History would suggest it's not the last option. As someone who has invested in AAPL before, this presents a troublesome dilemma that doesn't offer a favorable risk/reward relationship.
My overall point in highlighting the differing fund managers who own AAPL is that it is buying which causes a stock price to go up, not selling. The more shares which have been bought and held can increase the probability of shares being sold over time, not re-bought, unless something systemic from an operating standpoint occurs (e.g., change in management) or a defining catalyst (e.g., new product launch). This presents a danger to investors. Take away even a fourth of the hedge fund managers who currently own AAPL and what would that do to the stock price? Not to mention, if sales were to slow or products were to disappoint, what would happen if even more fund managers begin to close their positions coupled with further analyst downgrades? AAPL fanatics of the world will defend AAPL through differing valuations, citing their FCF, EV/EBITDA, tax strategy, and ecosystem. But if those fanatics aren't fund managers in control of large positions, they'll have little effect on how the stock trades and will only continue to buy after a rally, or try and catch a falling knife. After all, as the old saying by Peter Lynch goes, "Dumb money is only dumb when they listen to smart money."
The Hope For Further Revolution
If you have ever watched the YouTube video of Steve Jobs unveiling the original iPhone, you can look back and say that product was truly groundbreaking and brought the onset of an AAPL revolution. Other than that, perhaps only the preceding iPod and subsequent iPad have been a comparable product from AAPL which could be considered groundbreaking. This is to say that iPhone 3G-iPhone 5S were not new products at all, but modifications of an existing product. iPhone 2G and iPad 1 were original, new products and that is what has led the way for AAPL's apparent success in recent years. This is not to say that iPhone 2G's sales haven't be exceeded by subsequent iPhone devices, but the iPhone 2G and iPad 1 were the products which defined a game change in the consumer electronics industry.

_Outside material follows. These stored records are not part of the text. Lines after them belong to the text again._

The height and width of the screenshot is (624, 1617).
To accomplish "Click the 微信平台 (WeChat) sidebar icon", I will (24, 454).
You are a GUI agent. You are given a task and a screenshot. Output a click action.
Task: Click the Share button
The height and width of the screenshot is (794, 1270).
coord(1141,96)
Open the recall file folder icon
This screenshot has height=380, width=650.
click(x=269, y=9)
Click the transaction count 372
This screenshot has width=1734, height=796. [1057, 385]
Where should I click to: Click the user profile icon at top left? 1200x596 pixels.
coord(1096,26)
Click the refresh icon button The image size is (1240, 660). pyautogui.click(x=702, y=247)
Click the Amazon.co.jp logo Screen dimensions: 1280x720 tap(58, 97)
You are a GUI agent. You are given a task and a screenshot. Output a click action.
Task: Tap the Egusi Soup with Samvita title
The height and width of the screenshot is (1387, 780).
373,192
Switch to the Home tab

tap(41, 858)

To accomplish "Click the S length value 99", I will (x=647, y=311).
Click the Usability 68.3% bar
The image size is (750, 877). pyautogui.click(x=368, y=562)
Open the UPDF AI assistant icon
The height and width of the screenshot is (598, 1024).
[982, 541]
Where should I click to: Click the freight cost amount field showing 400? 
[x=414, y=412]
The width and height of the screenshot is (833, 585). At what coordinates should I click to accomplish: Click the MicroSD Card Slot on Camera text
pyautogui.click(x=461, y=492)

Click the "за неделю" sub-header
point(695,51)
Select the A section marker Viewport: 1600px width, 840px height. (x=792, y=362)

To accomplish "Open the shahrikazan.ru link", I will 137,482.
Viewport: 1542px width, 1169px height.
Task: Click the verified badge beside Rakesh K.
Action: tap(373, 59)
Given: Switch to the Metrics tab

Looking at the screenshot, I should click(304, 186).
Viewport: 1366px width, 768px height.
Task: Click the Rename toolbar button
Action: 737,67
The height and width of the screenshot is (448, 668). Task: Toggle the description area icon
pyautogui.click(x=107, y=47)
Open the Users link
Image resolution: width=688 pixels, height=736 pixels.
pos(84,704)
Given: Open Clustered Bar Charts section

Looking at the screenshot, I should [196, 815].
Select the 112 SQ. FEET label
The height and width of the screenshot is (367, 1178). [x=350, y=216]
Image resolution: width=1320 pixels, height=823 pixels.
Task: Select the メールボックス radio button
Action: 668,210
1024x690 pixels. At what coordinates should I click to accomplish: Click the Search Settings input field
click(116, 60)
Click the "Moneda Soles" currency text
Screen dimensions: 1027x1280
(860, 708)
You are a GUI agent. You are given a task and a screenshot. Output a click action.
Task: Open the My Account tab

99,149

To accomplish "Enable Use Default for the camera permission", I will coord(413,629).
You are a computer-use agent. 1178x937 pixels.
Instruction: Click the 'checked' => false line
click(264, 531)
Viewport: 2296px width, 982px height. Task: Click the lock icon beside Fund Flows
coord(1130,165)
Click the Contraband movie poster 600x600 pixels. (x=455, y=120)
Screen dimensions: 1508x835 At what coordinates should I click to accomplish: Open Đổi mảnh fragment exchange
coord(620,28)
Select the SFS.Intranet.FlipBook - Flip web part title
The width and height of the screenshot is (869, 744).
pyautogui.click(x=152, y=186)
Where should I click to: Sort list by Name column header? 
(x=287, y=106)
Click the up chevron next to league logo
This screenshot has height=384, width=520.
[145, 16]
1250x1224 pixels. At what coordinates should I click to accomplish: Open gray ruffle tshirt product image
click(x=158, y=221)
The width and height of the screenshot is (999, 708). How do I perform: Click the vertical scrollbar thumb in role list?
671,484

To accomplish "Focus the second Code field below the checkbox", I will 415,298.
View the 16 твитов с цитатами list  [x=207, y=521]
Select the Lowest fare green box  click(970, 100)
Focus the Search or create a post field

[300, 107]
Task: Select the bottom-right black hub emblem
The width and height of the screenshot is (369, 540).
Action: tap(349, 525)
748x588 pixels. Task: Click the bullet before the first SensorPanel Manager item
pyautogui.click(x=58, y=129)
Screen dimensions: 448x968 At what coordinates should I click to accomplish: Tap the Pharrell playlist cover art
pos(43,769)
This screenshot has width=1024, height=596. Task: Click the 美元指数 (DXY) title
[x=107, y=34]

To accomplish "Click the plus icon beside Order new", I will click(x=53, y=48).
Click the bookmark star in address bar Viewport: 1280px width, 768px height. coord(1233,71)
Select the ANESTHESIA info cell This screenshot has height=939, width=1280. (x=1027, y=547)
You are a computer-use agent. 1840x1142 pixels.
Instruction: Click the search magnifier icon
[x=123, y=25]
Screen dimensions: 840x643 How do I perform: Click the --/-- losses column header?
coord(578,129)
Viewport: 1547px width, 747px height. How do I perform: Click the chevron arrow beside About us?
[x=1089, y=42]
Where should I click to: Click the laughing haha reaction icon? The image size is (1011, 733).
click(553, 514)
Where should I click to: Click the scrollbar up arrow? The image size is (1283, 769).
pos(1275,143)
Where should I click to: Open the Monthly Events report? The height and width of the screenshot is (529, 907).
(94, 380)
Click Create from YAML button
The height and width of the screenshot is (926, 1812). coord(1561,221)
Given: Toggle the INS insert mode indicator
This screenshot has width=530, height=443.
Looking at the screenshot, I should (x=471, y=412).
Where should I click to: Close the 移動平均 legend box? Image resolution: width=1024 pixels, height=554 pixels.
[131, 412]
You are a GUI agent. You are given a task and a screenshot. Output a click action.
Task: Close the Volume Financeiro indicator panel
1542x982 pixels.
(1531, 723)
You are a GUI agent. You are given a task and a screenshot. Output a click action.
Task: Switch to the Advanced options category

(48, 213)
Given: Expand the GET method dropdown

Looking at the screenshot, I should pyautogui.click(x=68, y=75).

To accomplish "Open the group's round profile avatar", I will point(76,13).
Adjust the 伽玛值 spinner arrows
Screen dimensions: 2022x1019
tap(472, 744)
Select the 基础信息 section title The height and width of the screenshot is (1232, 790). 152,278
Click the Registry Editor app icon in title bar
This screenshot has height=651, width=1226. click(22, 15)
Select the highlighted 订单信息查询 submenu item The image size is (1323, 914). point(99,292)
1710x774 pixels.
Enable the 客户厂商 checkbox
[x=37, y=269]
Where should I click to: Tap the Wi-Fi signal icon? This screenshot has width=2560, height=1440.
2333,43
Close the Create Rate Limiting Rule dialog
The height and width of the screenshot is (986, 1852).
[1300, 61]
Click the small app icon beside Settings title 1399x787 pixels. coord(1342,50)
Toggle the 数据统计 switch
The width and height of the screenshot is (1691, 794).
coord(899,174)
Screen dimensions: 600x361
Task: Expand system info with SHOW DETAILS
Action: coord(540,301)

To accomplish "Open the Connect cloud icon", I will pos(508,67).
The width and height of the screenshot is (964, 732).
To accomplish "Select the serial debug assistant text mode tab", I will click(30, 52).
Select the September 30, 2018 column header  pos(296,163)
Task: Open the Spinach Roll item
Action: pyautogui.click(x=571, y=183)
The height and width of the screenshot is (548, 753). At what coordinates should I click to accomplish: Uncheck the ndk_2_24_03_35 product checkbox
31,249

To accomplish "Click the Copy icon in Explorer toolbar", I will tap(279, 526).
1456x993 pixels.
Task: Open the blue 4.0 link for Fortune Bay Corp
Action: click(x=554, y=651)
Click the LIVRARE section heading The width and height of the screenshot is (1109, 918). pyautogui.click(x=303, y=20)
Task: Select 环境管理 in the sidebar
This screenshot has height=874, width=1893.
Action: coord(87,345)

This is important to note because this is the fundamental hope in many investors theses: AAPL will continue to rollout industry defining products and do so ahead of all of AAPL's competitors. The inherent assumption in this thesis, however, is not whether AAPL will or won't produce more amazing products; they will. It assumes that future AAPL products will continue to be purchased at the rates with which they have and what the consumer's response will be. This is what made the iPhone truly revolutionary - cell phones with the web are nearly a necessity today. A MacBook, iPad, or Apple TV, are far more discretionary than the iPhone. This simply means that a limit has been formed as to how many AAPL products a consumer will need, will want, and will buy. Thus, it will only be a matter of time before the margins become so compressed due to lowering price points or competitors offer something received more favorably that AAPL's market share will begin to erode to the point of warranting a decision to close a position on AAPL. This is how the market treats companies.
For now I believe AAPL is a tremendous company and can offer a great investment opportunity on the long side in the near-term. At the same time, this next earnings report will be decisive as to how the market views and trades AAPL. I'm expecting them to beat estimates largely due to the reports on their North American 5C sales. These sales will add to AAPL's already enormous stock pile of cash which forms a great base for AAPL's value. Regardless, the reality is that eventually AAPL may begin to lose market share as fast as they've obtained it. At this, bullish AAPL analysts will herald success at any year over year growth rates in emerging economies, while failing to mention AAPL's competitor's success. After all, any sales, however large or small, in a market where you previously were not or have just entered will constitute growth. Over time, my concerns here leads me to be bearish on the stock. Therefore, at the right time, when the aforementioned points become evident, don't be afraid to short AAPL, even if it's against the herd.